Given arrays arr1[] of size M and arr2[] of size N having length at least 2, the task is for every element in arr1[], maximize the product of two elements in arr2[] which are closest to the element in arr1[]. The closest elements must be present on distinct indices.

Example:

Input: arr1 = [5, 10, 17, 22, -1], arr2 = [-1, 26, 5, 20, 14, 17, -7]
Output: -5 70 340 520 7
Explanation: 
The closest elements to 5 are 5 and -1, therefore the maximum product is -5
The closest elements to 10 are 5 and 14, therefore the maximum product is 70
The closest elements to 17 are 20, 17, and 14, therefore the maximum product of 20 and 17 is 340
The closest elements to 22 are 20 and 26, therefore the maximum product is 520
The closest elements to -1 are -1, 5, and -7, therefore the maximum product of -1 and -7 is 7

Input: arr1 = [3, 9, 4, -1, 22], arr2 = [-1, 1, 21, 8, -3, 20, 25]
Output: -1 8 8 3 420

 

Approach: The given problem can be solved using a greedy approach. The idea is to sort the array arr2 in ascending order, then for every element in arr1, find the closest element to it in arr2, using binary search. Below steps can be followed to solve the problem:

  • Sort the array arr2 in ascending order
  • Iterate the array arr1 and at every iteration, apply binary search on arr2 to find an index of element closest to arr1[i], say x:
    • If there does not exists a previous index x-1, then return arr2[x] * arr2[x+1]
    • Else If there does not exists a next index x+1, then return arr2[x] * arr2[x-1]
    • Else, check which element between arr2[x-1] and arr2[x+1] is closer to arr1[i]:
      • If arr2[x-1] is closer return arr2[x] * arr2[x-1]
      • Else if arr2[x+1] is closer return arr2[x] * arr2[x+1]
      • Else if both arr2[x-1] and arr2[x+1] are equidistant from arr1[i] then return the maximum product between arr2[x] * arr2[x+1] and arr2[x] * arr2[x+1]

Below is the implementation of the above approach.

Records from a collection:

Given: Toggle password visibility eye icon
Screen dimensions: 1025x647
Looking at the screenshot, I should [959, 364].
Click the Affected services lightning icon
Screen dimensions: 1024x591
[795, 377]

What is asked
[1] Print every line of the records verbatim, from first to last.
[2] Carry on the text about maximizing the product of the closest elements, starting right after its final sentence.
The text and the records are independent of each other.

Task-by-task answers
[1]
Given: Toggle password visibility eye icon
Screen dimensions: 1025x647
Looking at the screenshot, I should [959, 364].
Click the Affected services lightning icon
Screen dimensions: 1024x591
[795, 377]

[2]
C++




// C++ code for the above approach
#include <bits/stdc++.h>
using namespace std;
 
// Binary search function to
// find element closest to arr1[i]
int binarySearch(int num,
                 vector<int> arr)
{
 
    // Initialize left right and mid
    int mid = -1, left = 0,
        right = arr.size() - 1;
 
    // Initialize closest index and
    // smallest difference
    int closestInd = -1;
    int smallestDiff = INT_MAX;
 
    while (left <= right)
    {
 
        mid = (left + right) >> 1;
 
        if (abs(arr[mid] - num) < smallestDiff)
        {
 
            // Update smallest difference
            smallestDiff = abs(arr[mid] - num);
 
            // Update closest index
 
            closestInd = mid;
        }
        else if (abs(arr[mid] - num) == smallestDiff)
        {
            if (arr[mid] > arr[closestInd])
                closestInd = mid;
        }
 
        if (arr[mid] == num)
        {
 
            // This is the closest
            // element index
            return mid;
        }
        else if (arr[mid] < num)
        {
 
            // Closer element lies
            // to the right
            left = mid + 1;
        }
        else
        {
 
            // Closer element lies
            // to the left
            right = mid - 1;
        }
    }
 
    return closestInd;
}
 
// Function to find the maximum product of
// Closest two elements in second array
// for every element in the first array
vector<int> maxProdClosest(vector<int> arr1,
                           vector<int> arr2)
{
 
    // Find the length of both arrays
    int M = arr1.size(), N = arr2.size();
 
    // Initialize an array to store
    // the result for every element
    vector<int> ans(M);
 
    // Sort the second array arr2
    sort(arr2.begin(), arr2.end());
 
    // Iterate the array arr1
    for (int i = 0; i < M; i++)
    {
 
        // Apply binary search and
        // find the index of closest
        // element to arr1[i] in arr2
        int ind = binarySearch(arr1[i],
                               arr2);
 
        // No element at previous index
        if (ind == 0)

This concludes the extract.